O GLOBO
O bonequinho do GLOBO já viu e deu douto parecer, mas eu aqui não consigo deixar de falar do bom que é ter visto "Vinicius".
Na tarde do feriado o cinema estava lotado — gente moça e gente velha — e os dois times aplaudiram no final com igual entusiasmo. Lembrar e conhecer, pelo visto, produzem o mesmo impacto. A platéia brasileira não é de aplauso fácil, muito menos em cinema, mas a reação ao filme de Miguel Faria tem sido de entusiasmo generalizado. O roteiro — que mistura um tanto de declamação de poemas com farto material filmado e gravado da vida de Vinicius e mais uma quantidade de depoimentos de quem o conheceu de perto — a história de um poeta-diplomata que põe sua arte a serviço da música popular.

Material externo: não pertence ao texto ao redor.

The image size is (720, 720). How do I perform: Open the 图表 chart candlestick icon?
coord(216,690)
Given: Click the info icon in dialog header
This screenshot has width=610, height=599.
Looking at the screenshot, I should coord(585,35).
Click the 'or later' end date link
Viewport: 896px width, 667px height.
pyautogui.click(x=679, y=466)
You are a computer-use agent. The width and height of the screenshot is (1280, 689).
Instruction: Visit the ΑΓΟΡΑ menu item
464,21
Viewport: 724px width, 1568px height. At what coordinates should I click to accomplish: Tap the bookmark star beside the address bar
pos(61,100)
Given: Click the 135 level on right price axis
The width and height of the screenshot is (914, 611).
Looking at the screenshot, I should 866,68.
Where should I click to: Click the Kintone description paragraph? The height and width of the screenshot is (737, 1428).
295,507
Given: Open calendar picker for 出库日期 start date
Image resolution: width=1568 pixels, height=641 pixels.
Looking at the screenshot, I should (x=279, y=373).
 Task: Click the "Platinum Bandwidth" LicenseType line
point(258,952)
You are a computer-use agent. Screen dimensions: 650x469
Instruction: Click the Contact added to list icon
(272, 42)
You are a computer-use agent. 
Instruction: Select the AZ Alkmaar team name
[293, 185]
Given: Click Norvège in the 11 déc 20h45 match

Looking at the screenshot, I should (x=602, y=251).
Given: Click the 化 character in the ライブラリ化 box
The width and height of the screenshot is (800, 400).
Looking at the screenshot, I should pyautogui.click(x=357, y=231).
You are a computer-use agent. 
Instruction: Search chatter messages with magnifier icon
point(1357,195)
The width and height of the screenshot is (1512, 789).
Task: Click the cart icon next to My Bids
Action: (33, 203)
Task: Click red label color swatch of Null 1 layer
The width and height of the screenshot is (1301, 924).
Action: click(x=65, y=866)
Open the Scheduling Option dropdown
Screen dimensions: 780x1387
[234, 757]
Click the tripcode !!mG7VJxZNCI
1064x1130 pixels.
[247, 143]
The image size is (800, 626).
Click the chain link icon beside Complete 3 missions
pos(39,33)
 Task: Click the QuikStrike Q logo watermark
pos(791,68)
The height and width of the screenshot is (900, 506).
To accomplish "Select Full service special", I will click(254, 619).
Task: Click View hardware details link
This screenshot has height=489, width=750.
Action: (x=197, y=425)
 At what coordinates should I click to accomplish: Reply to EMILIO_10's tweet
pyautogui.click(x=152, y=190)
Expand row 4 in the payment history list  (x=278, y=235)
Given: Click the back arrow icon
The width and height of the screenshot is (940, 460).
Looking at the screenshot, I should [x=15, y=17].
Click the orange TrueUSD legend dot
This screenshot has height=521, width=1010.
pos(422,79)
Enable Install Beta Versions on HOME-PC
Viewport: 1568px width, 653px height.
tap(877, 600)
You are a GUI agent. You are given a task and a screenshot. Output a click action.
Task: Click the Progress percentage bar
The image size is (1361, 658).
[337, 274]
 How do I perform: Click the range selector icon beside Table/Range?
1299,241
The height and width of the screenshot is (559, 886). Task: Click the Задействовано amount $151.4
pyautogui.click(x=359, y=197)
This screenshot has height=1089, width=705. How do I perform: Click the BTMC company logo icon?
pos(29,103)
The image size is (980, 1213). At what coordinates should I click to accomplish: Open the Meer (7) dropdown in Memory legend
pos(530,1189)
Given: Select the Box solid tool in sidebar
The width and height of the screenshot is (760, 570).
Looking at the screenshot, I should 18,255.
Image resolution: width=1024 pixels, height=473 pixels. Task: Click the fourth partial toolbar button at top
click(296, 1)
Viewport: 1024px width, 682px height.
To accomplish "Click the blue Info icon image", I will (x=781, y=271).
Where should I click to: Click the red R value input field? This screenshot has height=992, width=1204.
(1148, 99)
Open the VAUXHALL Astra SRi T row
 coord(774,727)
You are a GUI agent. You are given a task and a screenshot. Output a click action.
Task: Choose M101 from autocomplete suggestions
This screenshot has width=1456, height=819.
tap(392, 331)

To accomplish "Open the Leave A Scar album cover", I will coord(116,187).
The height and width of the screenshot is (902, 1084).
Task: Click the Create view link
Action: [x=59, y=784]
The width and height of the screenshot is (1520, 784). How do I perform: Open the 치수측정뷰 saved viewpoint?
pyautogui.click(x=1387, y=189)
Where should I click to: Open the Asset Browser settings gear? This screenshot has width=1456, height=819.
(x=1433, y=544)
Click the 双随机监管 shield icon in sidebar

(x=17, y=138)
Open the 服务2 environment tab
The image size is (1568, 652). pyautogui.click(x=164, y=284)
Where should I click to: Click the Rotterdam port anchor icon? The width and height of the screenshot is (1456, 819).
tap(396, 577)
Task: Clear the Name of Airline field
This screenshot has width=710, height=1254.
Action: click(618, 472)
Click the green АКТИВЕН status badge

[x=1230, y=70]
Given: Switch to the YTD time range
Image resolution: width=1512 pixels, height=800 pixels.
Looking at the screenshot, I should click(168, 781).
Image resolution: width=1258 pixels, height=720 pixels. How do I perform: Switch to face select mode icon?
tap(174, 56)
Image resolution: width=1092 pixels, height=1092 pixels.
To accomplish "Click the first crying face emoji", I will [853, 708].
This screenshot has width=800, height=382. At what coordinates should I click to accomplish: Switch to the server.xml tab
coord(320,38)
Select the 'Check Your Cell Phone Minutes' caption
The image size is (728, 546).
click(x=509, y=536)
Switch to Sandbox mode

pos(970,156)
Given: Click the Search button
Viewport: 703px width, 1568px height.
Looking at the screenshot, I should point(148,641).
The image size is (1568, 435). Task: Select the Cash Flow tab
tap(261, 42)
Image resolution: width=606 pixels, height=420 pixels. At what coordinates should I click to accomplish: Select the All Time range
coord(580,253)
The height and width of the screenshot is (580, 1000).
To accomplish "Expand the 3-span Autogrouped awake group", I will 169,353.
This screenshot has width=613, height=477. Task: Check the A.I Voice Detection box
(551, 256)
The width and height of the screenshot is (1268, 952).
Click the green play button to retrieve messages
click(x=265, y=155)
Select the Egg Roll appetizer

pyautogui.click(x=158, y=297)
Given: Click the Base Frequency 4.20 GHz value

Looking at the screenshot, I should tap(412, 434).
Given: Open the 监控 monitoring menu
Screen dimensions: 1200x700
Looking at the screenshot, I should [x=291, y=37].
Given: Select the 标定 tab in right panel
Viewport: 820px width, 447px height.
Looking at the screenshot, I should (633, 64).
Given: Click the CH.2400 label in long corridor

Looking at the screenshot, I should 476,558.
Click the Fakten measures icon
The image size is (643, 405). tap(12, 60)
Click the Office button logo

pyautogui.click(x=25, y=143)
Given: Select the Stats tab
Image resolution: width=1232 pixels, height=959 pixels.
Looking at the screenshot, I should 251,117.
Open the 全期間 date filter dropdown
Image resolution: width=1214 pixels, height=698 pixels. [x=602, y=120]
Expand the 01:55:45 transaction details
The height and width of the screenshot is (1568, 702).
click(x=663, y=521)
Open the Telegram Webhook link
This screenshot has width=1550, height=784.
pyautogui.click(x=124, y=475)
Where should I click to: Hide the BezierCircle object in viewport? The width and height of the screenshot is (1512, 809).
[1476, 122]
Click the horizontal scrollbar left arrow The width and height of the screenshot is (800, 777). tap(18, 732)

Houve intelectuais que o criticavam por isso. Diziam que ele tinha jogado fora a oportunidade de ser nosso não-oficial poeta laureado. E o Itamaraty tinha urticária ao ver alguém da carrière escolhendo compor sambas e ser pago para fazer shows.
O próprio Vinicius não parecia ter feito uma escolha difícil, traumática: tinha suas queixas do ministério — e elas se justificariam quando o regime militar perdeu a paciência e ele foi demitido do serviço público — mas nenhum arrependimento de ter passado a pensar mais em samba do que em soneto.
O filme o mostra ocupado, praticamente em tempo integral, com as coisas de música e amor. E bebendo o tempo todo. O uísque, diz ele, é o melhor amigo do homem. "Isto aqui", brada jovialmente, "é cachorro engarrafado!"
E tanto bebe quanto ama. Ama e se casa. Perde-se a conta do número de casamentos mostrados no filme. São histórias contadas, com visível afeto misturado a alguma exasperação, pela filharada e por algumas das "ex".
O maior bloco de depoimentos, colhidos agora, é dos parceiros na música e artistas de seu tempo: Chico, Edu, Toquinho, Baden e por aí afora. Para quem não existia na época — ou existia e não prestou atenção — é uma revelação. Não se ouve toda hora a história e histórias de um grande poeta com aguçado ouvido musical e amor pela arte popular de seu país. Vinicius era tudo isso, e o mostrou mesmo durante as décadas de 60 e 70: os chamados anos de chumbo.
Não lhe estava reservado o papel de conspirador contra o regime militar. Nem era organizado para isso. Mas ele representava tudo o que o regime não era ou não sabia ser. Era capaz de mostrar amor à pátria chamando-a de patriazinha. Por definição, regimes de força não têm patriazinhas — nem saberiam lhes mandar "saudades de quem te ama".
Mas isso pouco interessa: o belo trabalho de Miguel Faria tem mais a ver com música do que com política. É no violão, na cantoria e acima de tudo na alegria de viver e de amar que o Vinicius do seu filme é mostrado — como era preciso que fosse — para um Brasil que talvez não conheça bem a importância que ele teve na música brasileira.
Agora esse Brasil está batendo palmas sem parar — até mesmo antes de ver o verdadeiro final de "Vinicius", depois dos créditos.